Le travail de nuit provoque donc une sorte de dérèglement du microbiome intestinal. Ces personnes mangent à un moment de la journée où le corps n’est pas programmé pour recevoir de la nourriture, précise M. Bhatti. Le microbiome intestinal prend une partie de la diète et la transforme pour pouvoir exécuter diverses fonctions dans le corps.

« Le microbiome n’est pas programmé pour recevoir ces nutriments à ces moments de la journée, ce qui mène a une perturbation et une dysfonction qui peut avoir des conséquences physiologiques comme un cancer », dit-il.

L’impact négatif des quarts de nuit sur le microbiome intestinal pourrait augmenter l’inflammation, ce qui pourrait contribuer à développer un cancer. « Plus spécifiquement, un microbiome intestinal en santé synthétise les acides gras à chaîne courte qui sont importants pour la réponse immunitaire dans le corps. Nous avons compris que lorsqu’il y a une perturbation dans la synthétisation de ces acides gras à chaîne courte, vous pouvez avoir une augmentation de l’inflammation. Ça pourrait être une façon dont les quarts de travail de nuit augmentent le risque de cancer », avance le chercheur.

Identifier les différences 

M. Bhatti ne peut pas confirmer si le microbiome peut s’adapter à un horaire atypique régulier, mais il ne croit pas que ce soit le cas. Le chercheur estime que ce genre de dérèglement peut se produire même chez les personnes qui ont toujours le même horaire de nuit puisque la fin de semaine elles risquent de se synchroniser avec un horaire davantage de jour.

Dans leur recherche, M. Bhatti et son équipe veulent identifier les différences entre le microbiome intestinal des travailleurs de nuit et ceux de jour et voir comment cela affecte le risque de cancer. Le recrutement des participants à l’étude débutera sous peu. L’objectif est de comparer un groupe de 200 travailleurs de nuit de la Colombie-Britannique avec un groupe de 100 travailleurs de jour.

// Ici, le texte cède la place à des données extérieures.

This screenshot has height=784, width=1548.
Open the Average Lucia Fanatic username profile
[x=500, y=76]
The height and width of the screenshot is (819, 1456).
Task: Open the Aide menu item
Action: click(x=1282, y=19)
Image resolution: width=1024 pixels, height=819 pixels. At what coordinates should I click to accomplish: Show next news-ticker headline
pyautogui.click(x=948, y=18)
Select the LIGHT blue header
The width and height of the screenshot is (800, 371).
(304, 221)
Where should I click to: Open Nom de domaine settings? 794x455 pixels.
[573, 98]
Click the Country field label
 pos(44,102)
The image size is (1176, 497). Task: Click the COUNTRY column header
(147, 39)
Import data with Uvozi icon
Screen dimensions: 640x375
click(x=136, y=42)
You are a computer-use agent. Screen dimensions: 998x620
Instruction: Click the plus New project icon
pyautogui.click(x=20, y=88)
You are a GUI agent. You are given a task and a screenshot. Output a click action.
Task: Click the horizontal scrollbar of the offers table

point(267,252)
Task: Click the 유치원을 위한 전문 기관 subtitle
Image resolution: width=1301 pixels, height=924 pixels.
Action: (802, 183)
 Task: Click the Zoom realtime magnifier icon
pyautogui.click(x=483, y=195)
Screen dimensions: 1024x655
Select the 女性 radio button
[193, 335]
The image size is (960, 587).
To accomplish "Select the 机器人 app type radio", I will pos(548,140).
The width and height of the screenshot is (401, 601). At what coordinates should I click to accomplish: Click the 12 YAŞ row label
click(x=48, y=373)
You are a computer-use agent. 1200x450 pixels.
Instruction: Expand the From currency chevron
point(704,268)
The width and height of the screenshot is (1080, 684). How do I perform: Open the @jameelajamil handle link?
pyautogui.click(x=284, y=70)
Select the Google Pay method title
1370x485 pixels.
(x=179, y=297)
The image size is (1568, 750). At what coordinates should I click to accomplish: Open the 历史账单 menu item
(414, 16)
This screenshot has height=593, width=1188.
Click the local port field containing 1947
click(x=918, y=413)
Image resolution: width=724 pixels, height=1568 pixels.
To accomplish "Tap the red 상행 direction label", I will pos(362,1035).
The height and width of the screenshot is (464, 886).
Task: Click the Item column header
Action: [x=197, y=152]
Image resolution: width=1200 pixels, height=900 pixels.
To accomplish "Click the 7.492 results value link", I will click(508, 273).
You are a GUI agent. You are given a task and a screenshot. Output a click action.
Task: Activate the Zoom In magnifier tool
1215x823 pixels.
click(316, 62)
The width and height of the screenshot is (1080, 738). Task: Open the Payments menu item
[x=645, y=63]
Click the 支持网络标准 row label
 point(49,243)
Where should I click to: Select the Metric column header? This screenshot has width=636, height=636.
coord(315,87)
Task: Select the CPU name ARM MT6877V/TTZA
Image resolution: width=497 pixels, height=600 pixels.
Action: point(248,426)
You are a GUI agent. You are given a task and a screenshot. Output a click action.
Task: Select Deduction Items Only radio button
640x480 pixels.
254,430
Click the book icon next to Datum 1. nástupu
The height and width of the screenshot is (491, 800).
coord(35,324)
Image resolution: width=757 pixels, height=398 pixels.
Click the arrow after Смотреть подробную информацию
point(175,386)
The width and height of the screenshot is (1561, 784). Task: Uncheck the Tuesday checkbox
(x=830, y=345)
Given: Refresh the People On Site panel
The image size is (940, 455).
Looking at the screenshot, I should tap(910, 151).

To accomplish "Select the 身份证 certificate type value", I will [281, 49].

La recherche permettra entre autres de voir s’il y a en moins grande quantité le type de bactéries impliquées dans la synthétisation des acides gras à chaîne courte dans le microbiome intestinal des travailleurs de nuit.

La recherche de M. Bhatti s’échelonnera sur deux ans. Pour la mener à terme, il a bénéficié d’un financement de près de 200 000 $ de la Société canadienne du cancer et les Instituts de recherche en santé du Canada.

Dans le futur, M. Bhatti souhaite qu’il y ait une deuxième phase à sa recherche où il serait en mesure de voir si un certain type de dysfonction dans le microbiome intestinal des travailleurs de nuit est associé avec un risque accru de cancer. « Ce type de recherche est plus complexe, car il faut suivre les personnes sur une longue période de temps. Ça peut prendre des décennies avant qu’elles développent un cancer », dit-il.

M. Bhatti souligne que le travail de nuit ne disparaîtra pas, car il fait partie intégrante de nos sociétés désormais. « Nous devons vraiment développer des interventions pour réduire les risques de maladies chroniques, et plus particulièrement le cancer, dans ce groupe », plaide-t-il. Le but de l’étude est de fournir des connaissances visant à réduire le risque de cancer associé aux travailleurs de nuit, par exemple en modifiant le régime alimentaire ou en intervenant sur le facteur du sommeil.